Red Sea Tanker Hit by Drone

Red Sea Tanker Hit by Drone


A Gabon-flagged crude oil tanker named m.v Sai Baba, en route to India, found itself in a one-way attack drone in the southern Red Sea. This unsettling incident, involving an all-Indian crew and managed by an Indian company, raises concerns about the safety and security of commercial shipping in the region. The U.S. Naval Forces Central Command (CENTCOM) reported the drone attack on Sunday, prompting a swift response from the USS Laboon.


GS-02 (Security)


  • The tanker, certified by the Indian register of shipping, fell victim to a one-way attack drone while sailing through the southern Red Sea. Despite the encounter, all crew members emerged unharmed. The vessel is currently making its way towards India, evoking a collective sigh of relief amid the crew and maritime authorities.
  • Reports of the attack having reached the U.S. Naval Forces Central Command, as a prompt response, answered the distress calls, underscoring the collaborative efforts to address maritime security threats in the region.

Key Highlights:

  • Escort Mission and Iran’s Suspected Involvement: Coincidentally, another vessel, m.v. Chem Pluto, faced a similar ordeal just outside the Indian Exclusive Economic Zone (EEZ) on the preceding day. Escorted by the Indian Coast Guard ship Vikram on Sunday, it is set to reach Mumbai on Monday. The Pentagon, attributing the attack to Iran, revealed that Chem Pluto was hit by a one-way attack drone.
  • Houthi Militant Activity: These incidents mark the 15th attack on commercial shipping by Houthi militants since October 17. The twin attacks, coupled with the firing of anti-ship ballistic missiles from Houthi-controlled areas of Yemen, pose a significant escalation in threats to maritime security.
  • Response to Escalation: In light of the mounting missile and drone attacks originating from Houthi-held areas in Yemen, U.S. Secretary of Defence Lloyd J. Austin announced Operation Prosperity Guardian on December 18. This multinational security initiative, under Task Force 153’s leadership, focuses on ensuring the security of the Red Sea and safeguarding the unimpeded flow of commerce.
  • Context of Israeli Action: The surge in attacks aligns with the timeline of Israeli action in Gaza, indicating a potential correlation between geopolitical developments and the intensification of threats to commercial shipping in the Red Sea.
  • Investigative Measures: To probe the incident involving m.v Chem Pluto, a naval explosive ordnance disposal (EOD) specialist is slated to board the vessel upon its arrival in Mumbai.
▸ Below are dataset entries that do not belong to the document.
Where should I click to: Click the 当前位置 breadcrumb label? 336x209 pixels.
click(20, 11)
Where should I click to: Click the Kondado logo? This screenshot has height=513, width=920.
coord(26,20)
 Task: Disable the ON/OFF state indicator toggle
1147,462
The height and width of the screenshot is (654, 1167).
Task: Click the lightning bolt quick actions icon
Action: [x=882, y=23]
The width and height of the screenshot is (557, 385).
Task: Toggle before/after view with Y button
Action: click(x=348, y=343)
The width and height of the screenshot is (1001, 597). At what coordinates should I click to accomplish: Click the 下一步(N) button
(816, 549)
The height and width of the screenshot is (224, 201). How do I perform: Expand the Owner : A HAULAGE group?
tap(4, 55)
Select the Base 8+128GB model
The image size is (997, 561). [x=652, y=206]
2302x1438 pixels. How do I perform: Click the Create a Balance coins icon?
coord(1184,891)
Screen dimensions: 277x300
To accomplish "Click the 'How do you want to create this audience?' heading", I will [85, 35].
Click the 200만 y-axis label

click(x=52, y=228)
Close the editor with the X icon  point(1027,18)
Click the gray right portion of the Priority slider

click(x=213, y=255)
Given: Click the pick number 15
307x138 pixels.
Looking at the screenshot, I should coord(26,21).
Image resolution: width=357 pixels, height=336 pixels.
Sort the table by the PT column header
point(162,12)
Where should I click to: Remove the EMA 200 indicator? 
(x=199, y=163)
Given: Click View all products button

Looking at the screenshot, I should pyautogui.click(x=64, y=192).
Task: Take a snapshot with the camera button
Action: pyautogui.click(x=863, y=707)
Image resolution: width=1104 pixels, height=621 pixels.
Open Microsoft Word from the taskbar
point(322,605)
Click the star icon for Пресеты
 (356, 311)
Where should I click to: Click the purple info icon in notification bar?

This strategic move aims to sanitize the vessel and conduct a comprehensive investigation into the nature and origin of the attack.

Red Sea:

  • The Red Sea, a semi-enclosed tropical basin, is surrounded by Northeastern Africa to the west and the Arabian Peninsula to the east.
  • This elongated basin stretches between the Mediterranean Sea in the northwest and the Indian Ocean in the southeast.
  • It features the Gulf of Aqaba and the Gulf of Suez at its northern end, with the latter connected to the Mediterranean Sea via the Suez Canal.
  • In the south, the Red Sea is linked to the Gulf of Aden and the outer Indian Ocean through the Strait of Bab-el-Mandeb.
  • Characterized by a lack of significant freshwater input, the Red Sea is enveloped by semi-desert or desert terrain.
  • Formation of the Red Sea is a relatively recent geological phenomenon, resulting from sluggish seafloor spreading over the past 4 to 5 million years.
  • Currently expanding at a rate of 1-2 centimeters per year, the basin reflects its youthful marine status.
  • Six countries share borders with the Red Sea: Egypt, Saudi Arabia, Yemen, Sudan, Eritrea, and Djibouti.